Bei so großem Andrang kann es schon einmal passieren, dass die auf dem Gelände eigentlich vorgeschriebenen Warnwesten ausgehen: Mehr als 150 Menschen versammelten sich am Dienstagabend vor den Toren des Logistikzentrums der Bosch und Siemens Hausgeräte GmbH in Giengen und warteten auf Einlass. „Wir sind begeistert von einem derart großen Interesse an unseren Betriebsbesichtigungen“, sagte Ingrid Kriesten, Geschäftsführerin des Heimat- und Altertumsvereins Heidenheim (HAV).

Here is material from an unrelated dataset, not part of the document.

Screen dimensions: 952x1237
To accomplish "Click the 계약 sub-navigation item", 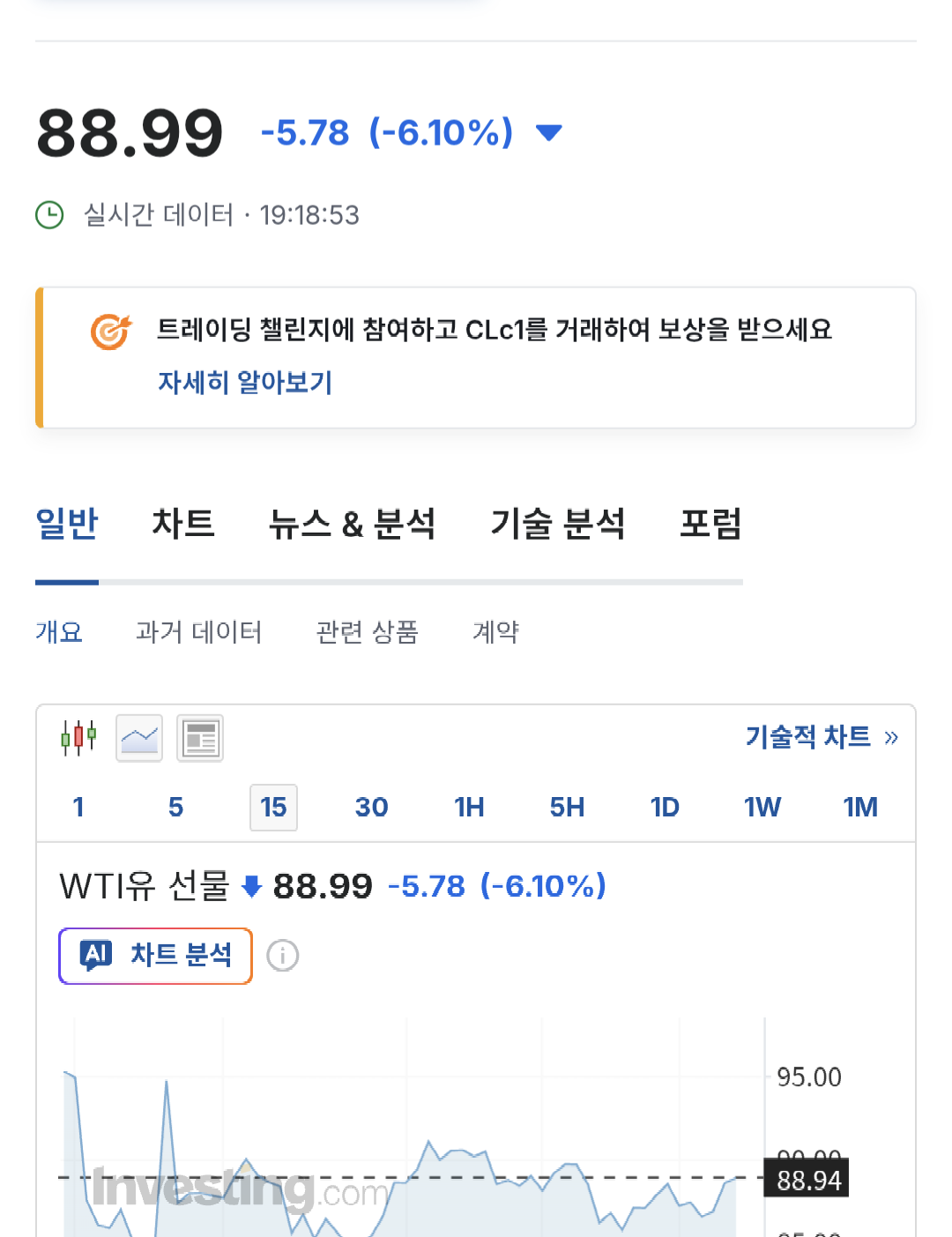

Gemeint ist die vom Verein organisierte Veranstaltungsreihe „Wirtschaftsgeschichte am Ort“, die, passend zum Jubiläum der Brenzbahn, derzeit ein besonderes Augenmerk auf Unternehmen mit Zuganbindung legt. Mit der Führung durch das BSH-Werk ging die Reihe nun in die gut besuchte vierte Runde. So kam es, dass der Besucheransturm in einer Art Blockabfertigung bewältigt werden musste.
Es ist ein Jahr der Jubiläen im Kreis Heidenheim und dazu zählt neben der Brenzbahn auch das Werk der BSH selbst. Denn schon vor 70 Jahren übte sich die Unternehmensführung in Weitsicht und verlegte einen wichtigen Standort der Robert Bosch GmbH kurz vor Ende des Zweiten Weltkriegs vom französischen Elsass ins beschauliche Giengen. „Hier waren weniger Kriegsschäden zu befürchten“, erklärte Frank Ratter, kaufmännischer Leiter der Logistik. „Und es waren sowohl Bahnanbindung als auch zukünftige Mitarbeiter vorhanden.“
Der heute größte Arbeitgeber der Stadt war geschaffen und längst dreht sich bei Bosch-Siemens in Giengen nicht mehr alles um die Fertigung von Kühlschränken. Allein im Logistik-Bereich sind mittlerweile 400 Mitarbeiter beschäftigt, kurven großteils mit beinahe geräuschlosen Gabelstaplern durch die Gänge der insgesamt 105 000 Quadratmeter großen Lagerhallen. 80 Prozent aller von Bosch und Siemens produzierten Staubsauger, Toaster und was sonst noch unter die Kategorie Consumer Produkts fällt, landen früher oder später in Giengen. „Für diese Produktpalette stellt die Stadt aufgrund ihrer günstigen Lage mittlerweile das Zentrallager dar“, sagte Versandleiter Andreas Richter.
Von Giengen geht es dann mittels Bahn oder LKW zu Umschlagspunkten in Deutschland und von dort in die ganze Welt. Auch externe Firmen wollen von diesem Netz gebrauch machen, so macht sich zweimal im Monat eine Ladung Öttinger-Bier von Giengen auf den Weg nach Dubai. 250 LKW verlassen täglich das Werk, gefolgt von einem Güterzug, beladen mit 45 bis zum Rand gefüllten Containern. „Welches Transportmittel zum Einsatz kommt hängt von der Dringlichkeit ab“, erklärte Andreas Richter. So sei ein LKW in sieben Tagen in Moskau, während ein Güterzug dafür mindestens doppelt so lange brauche. „Der fährt über Hamburg und St. Petersburg und in Russland müssen wir uns der größeren Spurbreite anpassen“, so Richter.
Der Vorteil allerdings: Der Transport auf der Schiene sei günstiger. Auch wenn die Güterzüge zumindest derzeit noch in Ulm oder Aalen zweigeteilt werden, da sie Giengen am Stück nicht anfahren können. „Ein möglicher Brenzbahnausbau wäre für uns in dieser Hinsicht eine enorme Hilfe“, sagte Richter. „Die Züge könnten länger sein und wir wären flexibler.“
Die Kapazitäten sind da. 2013 wurde das Containerterminal zuletzt vergrößert. 1000 Stück, 20 Fuß lang, haben dort Platz und warten darauf beladen und abgefertigt zu werden. Maximal für 14 Tage. Danach fallen für die Lagerung Mehrkosten an und die Container werden zur Not leer auf die Reise geschickt. Noch.